Neraval is one of the most distinctive features of carnatic music. Neraval is an improvisation around a song segment, usually a line or two, from a composition set in a specific raga (melody) even while staying within the song’s tala (beat). A good neraval demonstrates a mastery of three elements of the music – raga, tala and sahitya (lyrics).
Imagine this scenario – you’re driving your car along some curvy roads. If you ignore the laws of road, you are likely to be in an accident or at the very least get a ticket. At the heart of a neraval performance, is the raga, rendered as a methodical development of the melody’s notes, bound by the rules of presentation.
Now imagine as you drive your car that you are now engaged in a conversation with another person. So even as you drive according to the rules of the road, in order to communicate you have to follow the rules of the language. So too in neraval, while bound by the melody, you have a second constraint, that of the tala (beat) .
If in your car, you were not merely having a conversation, but having a poetry face-off, then the lyrics or the actual words become critical. So too in neraval, the lyrics or sahitya become the third constraint – which ones you pick, how you separate or where you put the line breaks is just as important, as the melody and the beat.

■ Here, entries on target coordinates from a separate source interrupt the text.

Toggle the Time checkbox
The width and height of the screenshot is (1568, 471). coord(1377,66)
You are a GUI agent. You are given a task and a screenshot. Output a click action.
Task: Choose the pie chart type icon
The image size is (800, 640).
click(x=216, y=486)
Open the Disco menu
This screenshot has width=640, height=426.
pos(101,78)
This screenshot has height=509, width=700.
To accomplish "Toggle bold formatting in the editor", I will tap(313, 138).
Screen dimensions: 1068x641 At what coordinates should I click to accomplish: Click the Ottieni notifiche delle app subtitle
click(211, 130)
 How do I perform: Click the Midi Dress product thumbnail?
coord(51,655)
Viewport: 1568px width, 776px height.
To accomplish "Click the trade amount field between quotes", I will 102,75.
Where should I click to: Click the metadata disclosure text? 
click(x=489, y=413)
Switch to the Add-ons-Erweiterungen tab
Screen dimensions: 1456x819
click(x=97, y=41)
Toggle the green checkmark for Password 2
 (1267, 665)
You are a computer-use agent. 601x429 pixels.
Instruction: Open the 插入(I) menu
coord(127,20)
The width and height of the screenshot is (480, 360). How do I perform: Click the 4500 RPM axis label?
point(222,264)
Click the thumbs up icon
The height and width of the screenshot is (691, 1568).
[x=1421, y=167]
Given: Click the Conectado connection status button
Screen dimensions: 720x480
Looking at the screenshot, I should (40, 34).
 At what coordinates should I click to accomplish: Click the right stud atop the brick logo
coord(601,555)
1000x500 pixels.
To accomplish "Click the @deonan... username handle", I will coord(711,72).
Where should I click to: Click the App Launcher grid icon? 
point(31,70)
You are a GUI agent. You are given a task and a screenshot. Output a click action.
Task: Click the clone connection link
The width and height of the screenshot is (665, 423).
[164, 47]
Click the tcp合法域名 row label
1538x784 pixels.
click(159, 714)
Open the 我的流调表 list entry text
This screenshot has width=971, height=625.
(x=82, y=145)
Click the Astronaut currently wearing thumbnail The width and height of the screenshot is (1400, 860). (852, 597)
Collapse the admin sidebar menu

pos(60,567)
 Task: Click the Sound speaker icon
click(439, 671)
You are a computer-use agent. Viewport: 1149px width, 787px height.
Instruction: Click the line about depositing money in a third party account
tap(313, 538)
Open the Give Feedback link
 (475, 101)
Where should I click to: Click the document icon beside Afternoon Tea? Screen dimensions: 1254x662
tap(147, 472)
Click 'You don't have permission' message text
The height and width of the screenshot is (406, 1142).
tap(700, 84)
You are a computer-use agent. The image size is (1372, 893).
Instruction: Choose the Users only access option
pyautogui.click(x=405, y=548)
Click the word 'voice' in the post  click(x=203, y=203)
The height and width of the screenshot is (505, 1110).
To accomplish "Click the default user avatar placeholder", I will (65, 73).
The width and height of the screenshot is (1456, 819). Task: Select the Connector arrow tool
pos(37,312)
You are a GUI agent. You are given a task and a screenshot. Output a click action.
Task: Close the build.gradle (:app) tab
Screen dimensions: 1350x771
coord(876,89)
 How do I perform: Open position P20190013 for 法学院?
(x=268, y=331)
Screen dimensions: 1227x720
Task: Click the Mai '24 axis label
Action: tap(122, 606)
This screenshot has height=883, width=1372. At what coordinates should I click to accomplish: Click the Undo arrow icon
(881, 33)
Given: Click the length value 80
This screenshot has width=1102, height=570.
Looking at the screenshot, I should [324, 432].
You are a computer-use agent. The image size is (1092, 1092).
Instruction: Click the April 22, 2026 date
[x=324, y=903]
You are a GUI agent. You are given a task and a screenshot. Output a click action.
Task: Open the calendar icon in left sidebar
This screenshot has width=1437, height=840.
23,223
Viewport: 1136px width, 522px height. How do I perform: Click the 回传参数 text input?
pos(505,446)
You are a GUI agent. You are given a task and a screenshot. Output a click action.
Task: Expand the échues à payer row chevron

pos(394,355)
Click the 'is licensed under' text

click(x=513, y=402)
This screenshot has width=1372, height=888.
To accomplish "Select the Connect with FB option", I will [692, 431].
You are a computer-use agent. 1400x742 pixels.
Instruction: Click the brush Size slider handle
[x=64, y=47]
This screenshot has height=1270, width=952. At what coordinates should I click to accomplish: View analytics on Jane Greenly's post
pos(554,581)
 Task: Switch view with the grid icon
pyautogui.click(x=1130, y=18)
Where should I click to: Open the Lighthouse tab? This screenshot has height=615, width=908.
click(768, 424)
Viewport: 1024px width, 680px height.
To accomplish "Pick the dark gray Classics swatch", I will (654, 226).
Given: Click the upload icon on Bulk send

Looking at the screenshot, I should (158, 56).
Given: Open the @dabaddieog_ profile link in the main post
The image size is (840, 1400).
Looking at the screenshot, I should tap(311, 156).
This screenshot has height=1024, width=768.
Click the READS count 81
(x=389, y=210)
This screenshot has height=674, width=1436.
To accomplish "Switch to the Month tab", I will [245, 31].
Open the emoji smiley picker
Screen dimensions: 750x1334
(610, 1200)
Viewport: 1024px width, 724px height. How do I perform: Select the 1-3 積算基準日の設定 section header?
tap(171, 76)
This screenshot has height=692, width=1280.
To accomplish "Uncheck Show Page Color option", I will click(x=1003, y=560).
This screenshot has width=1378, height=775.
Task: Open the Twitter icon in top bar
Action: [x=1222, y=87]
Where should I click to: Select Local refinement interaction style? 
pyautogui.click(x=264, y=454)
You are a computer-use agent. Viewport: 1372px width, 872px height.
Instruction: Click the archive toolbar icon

In a neraval, the nuances of the raga have to be effectively brought out without distorting the lyrics and maintaining the tala consistently.
Thus a good neraval requires the musician to weave the three elements – raga, tala and sahitya – seamlessly – so rather than constrain, they elevate the rendering.
Let us take three examples of neraval beginning with maestro K.V.Narayanaswamy‘s rendition of Tyagaraja’s composition Intha Sowkya in raga Kapi. As the neraval unfolds, the listeners can feel the maestro savouring the lyrics while bringing out the essential features of the raga. The pace is unhurried. Even the minutest pause between the words draws the listener into a meditative ambience. KVN was often referred to as the ‘king of neraval’.
Madurai Mani Iyer‘s niraval for the Oothakadu Venkata Subbaiyyar‘s song Thaye Yashodha is like a caress. In the words of the neraval “kaalinil silambu kKonja”, the composer describes Lord Krishna as the latter comes out on the street wearing anklets on his feet, bangles on his hands, pearl necklaces around his neck. Then the Lord begins to dance.
Vijay Siva‘s rendition of neraval for the Oothukadu Venkata Subbaiyyar‘s composition Kalyana Rama in raga Hamsanaadam is a dynamic presentation. The words of the neraval “mallikadhu sugandha maya navamaalika athishobhatha kalena” describes the groom Lord Rama wearing a garland of fresh and fragrant jasmine flowers around his well-adorned neck. The song vividly brings to life the wedding of Lord Rama and Sita.
There is no concept of a neraval in Hindustani music. Yet whenever I hear this Tulasidas bhajan Janakinaath Sahay Kare Jab by Pandit D.V.Paluskar it seems to have all the elements of a neraval at different points in the lyrics. In the first line of the bhajan, the composer insists that as long as ‘Janakinaath (Lord Rama) is our saviour, nobody can hurt us’ – the line is sung in so many ways to bring out this emotion. Often bhajan renditions reiterate the fact that neraval is a continuum of raga, sahitya and tala.